Our study has several limitations: First, it is a retrospective study, therefore not directly allowing the prediction of future cardiovascular risk in patients at a given sub-diabetic glucose level. Second, we did not have the option to concisely include effects of co-medication (e.g. acetylsalicylic acid, statins) in our analysis. Third, we did not have a chance to evaluate the extent of coronary atherosclerosis. Instead, we defined the diagnosis of significant coronary stenosis when lumen narrowing was ≥50%. However, based on the high number of patients included (n = 1394) we are confident that the effects of blood glucose on coronary atherosclerosis observed in our study are robust and reliable to assess the risk for coronary heart disease in the sub-diabetic glucose range. Interestingly, Saely et al. found a significant increase in the prevalence of coronary atherosclerosis (defined as any visible lumen narrowing) in patients with IGT but this was not significant for relevant stenosis (defined as lumen narrowing > 50%). On the other hand, they found 2h-BG as a continuous variable to be significantly correlated with both prevalence of atherosclerosis and relevant stenosis[19]. In addition, a recent follow-up study on this population over 3.8 years showed a positive correlation of IFG with future cardiovascular events[26]. In line with this, we found not only 2h-BG but also FBG to be continuously correlated with increased prevalence of significant coronary stenosis. This seems to be in contrast to the effects of blood glucose on microvascular endpoints which show a steep increase of risk at distinct blood glucose values. Apparently, the risk of cardiovascular complications conferred by glucose is more a continuous gradual increase.
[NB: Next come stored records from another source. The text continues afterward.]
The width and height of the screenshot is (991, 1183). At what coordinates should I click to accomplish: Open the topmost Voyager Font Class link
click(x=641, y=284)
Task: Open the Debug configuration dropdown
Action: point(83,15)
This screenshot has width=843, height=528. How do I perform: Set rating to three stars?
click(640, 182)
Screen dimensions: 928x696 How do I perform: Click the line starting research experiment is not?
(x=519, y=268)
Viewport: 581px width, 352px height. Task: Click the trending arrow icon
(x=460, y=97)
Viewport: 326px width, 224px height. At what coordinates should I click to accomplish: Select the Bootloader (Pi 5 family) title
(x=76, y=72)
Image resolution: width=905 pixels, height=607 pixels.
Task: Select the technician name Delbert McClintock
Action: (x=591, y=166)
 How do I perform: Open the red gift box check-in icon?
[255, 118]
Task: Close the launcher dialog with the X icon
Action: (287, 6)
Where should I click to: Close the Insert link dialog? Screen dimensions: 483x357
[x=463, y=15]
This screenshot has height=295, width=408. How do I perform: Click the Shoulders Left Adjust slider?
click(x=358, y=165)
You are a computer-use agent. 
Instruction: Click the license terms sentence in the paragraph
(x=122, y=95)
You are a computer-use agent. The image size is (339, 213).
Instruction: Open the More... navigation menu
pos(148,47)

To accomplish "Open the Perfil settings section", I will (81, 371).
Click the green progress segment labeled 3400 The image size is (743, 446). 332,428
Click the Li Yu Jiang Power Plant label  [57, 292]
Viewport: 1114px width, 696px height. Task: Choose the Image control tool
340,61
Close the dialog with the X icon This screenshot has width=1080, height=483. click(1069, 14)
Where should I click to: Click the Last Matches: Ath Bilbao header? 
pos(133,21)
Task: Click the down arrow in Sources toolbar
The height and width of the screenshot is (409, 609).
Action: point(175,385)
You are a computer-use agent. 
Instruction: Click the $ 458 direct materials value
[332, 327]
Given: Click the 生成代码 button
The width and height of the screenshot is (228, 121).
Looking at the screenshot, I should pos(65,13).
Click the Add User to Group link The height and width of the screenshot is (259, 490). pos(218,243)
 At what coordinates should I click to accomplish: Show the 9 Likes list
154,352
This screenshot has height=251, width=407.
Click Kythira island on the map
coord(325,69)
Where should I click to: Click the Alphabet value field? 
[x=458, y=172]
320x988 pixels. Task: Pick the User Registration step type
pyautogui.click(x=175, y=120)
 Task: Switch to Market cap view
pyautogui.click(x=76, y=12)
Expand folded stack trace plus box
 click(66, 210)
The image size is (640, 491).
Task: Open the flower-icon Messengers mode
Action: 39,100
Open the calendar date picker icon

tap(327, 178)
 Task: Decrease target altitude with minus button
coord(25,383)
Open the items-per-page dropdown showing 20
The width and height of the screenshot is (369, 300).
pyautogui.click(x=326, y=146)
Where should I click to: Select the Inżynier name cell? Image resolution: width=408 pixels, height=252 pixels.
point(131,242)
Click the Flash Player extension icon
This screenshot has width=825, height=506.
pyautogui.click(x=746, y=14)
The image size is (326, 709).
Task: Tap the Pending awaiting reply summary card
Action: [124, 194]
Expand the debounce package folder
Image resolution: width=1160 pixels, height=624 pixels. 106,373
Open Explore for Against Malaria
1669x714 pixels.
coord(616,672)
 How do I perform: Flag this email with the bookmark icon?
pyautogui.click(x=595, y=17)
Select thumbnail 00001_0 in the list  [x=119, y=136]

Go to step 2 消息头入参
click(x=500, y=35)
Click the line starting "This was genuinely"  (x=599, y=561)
This is important in identifying people at risk for cardiovascular disease in populations that do not fulfil the current diagnostic criteria of DM2. Taken together; our study demonstrates a continuous increase in cardiovascular risk at sub-diabetic glucose levels in patients undergoing elective coronary angiography.

Conflict of interests

The authors declare that they have no competing interests.